Вернее, Першин Олег Иванович. Уже не студент, но и ещё не педагог. Молодой, красивый, обворожительный, перспективный… Правда, уже тогда он понимал, что в музыке ему сильно ничего не грозит, он неплохой пианист, но ему всегда не хватало чего-то такого, чтобы стать лучшим. Но он не сильно расстроился, быстро переключившись на педагогическую деятельность. И если музыканты обычно мечтают о полных залах и мировом признании, то его целью стало остаться в стенах родной академии. А для этого надо было одно, чтобы его ученик (в данном случае это оказалась я) добился успехов на международном поприще.

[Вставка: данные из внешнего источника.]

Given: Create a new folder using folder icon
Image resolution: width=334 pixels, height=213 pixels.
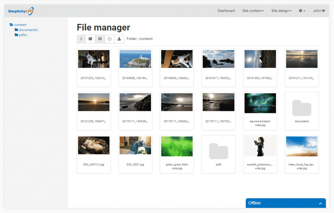Looking at the screenshot, I should point(109,39).
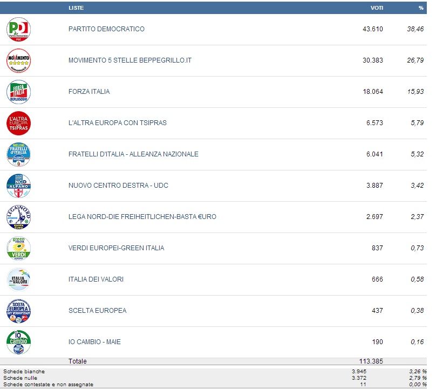This screenshot has height=390, width=436.
Task: Click the FORZA ITALIA list name
Action: click(x=89, y=92)
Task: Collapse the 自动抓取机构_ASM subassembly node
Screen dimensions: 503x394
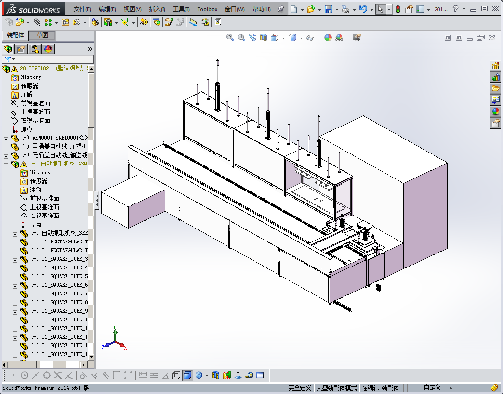Action: coord(6,164)
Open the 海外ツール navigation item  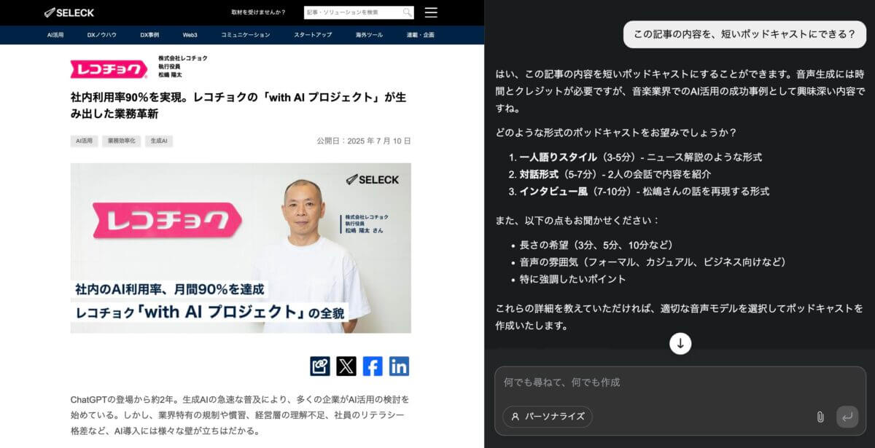point(369,35)
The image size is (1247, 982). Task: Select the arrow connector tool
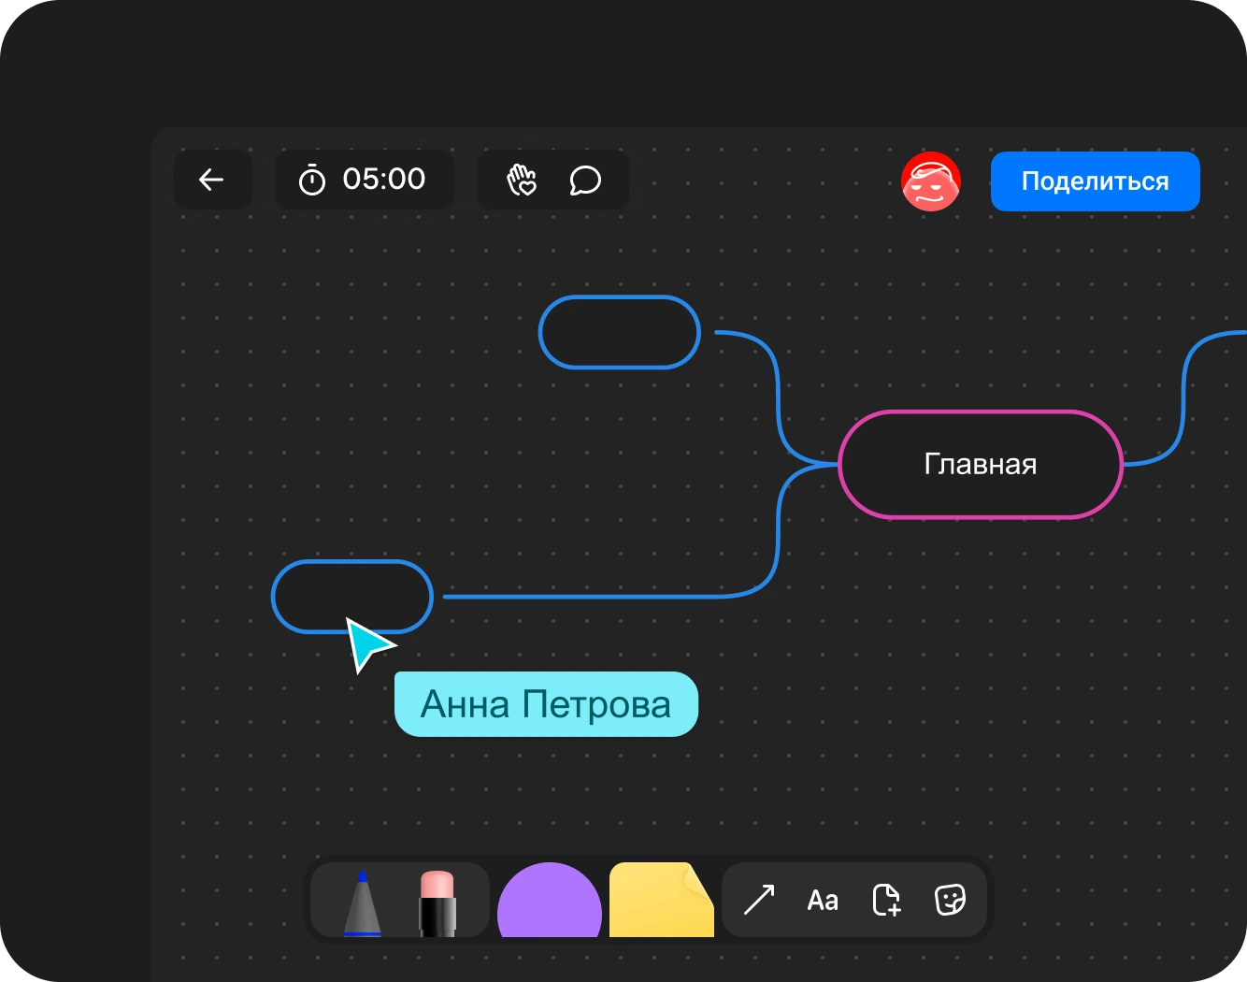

На самом деле, мир профессиональной музыки достаточно узок, а конкуренция в нём страшнейшая. Что же говорить об отдельно взятом ВУЗе? Поэтому не было ничего удивительного в том, что он подошёл со всей ответственностью и пылом к занятиям со мной, воспринимая каждую мою победу, успех или поражение как свои собственные. Я тогда плохо понимала мотивы его действий, но такое пристальное внимание со стороны молодого человека мне льстило.
Сначала всё было вполне безвинно и крутилось в рамках музыки, но с каждым днём наши с ним занятия начинали принимать какое-то совершенно иное для меня значение. Сначала я начала краснеть.
Смешно так, очень наивно и по-детски.
Он здоровался со мной своим правильно поставленным голосом, а я заливалась предательским румянцем. А во время игры на фортепьяно, когда он сидел рядом, у меня спирало дыхание, а пальцы отказывались слушаться. Первый раз в жизни мне стало не до музыки. В этот момент Олег понимающе ухмылялся, видимо прекрасно понимая, что со мной происходит, и вкрадчиво просил меня:
— Ника, давай ещё раз. И повнимательней.
И я краснела ещё больше, прилагая весь максимум своих усилий, чтобы порадовать его.
Сложно сказать, почему именно он. Может быть, это как с Рыжим, Олег оказался единственным мужчиной в моём окружении, а может быть, мне казалось, что он понимает меня. Я ведь по жизни со всеми своими нотами и мечтами о великом так и оставалась белой вороной, что даже Севка многое во мне принимал за блажь.
Примерно так я прожила свой первый курс, с головой погрузившись в музыку и свою влюблённость, правда, для Олега тогда всё оставалось в рамках занятий учитель-ученик, но мне большего и не надо было, лишь бы он был рядом и каждый день улыбался мне своей образцово-показательной улыбкой. А потом кто-то из моих заскучал. То ли у папы с концертами что-то там перестало ладиться, то ли мама посчитала, что потеряла один из смыслов своей жизни, то есть возможность воспитывать меня. В общем, в начале второго курса я всем срочно понадобилась. Родители на каких-то космических скоростях стали включать меня в отцовские концерты, совершенно игнорируя моё обучение в академии.
И я, как послушный ребёнок восемнадцати лет, кивала головой и безоговорочно каталась с отцом по гастролям, абсолютно забивая на пары и репетиции. Как легко догадаться, это совершенно не устраивало Олега. Сначала он просто пытался со мной говорить, взывая к моему благоразумию, пугал меня тем, что я гроблю своё будущее, отказываясь от конкурсных выступлений. Я виновато тупила взгляд, слёзно извиняясь перед ним, прекрасно осознавая, что должно быть очень его подвожу, но и родителям я перечить тоже не могла.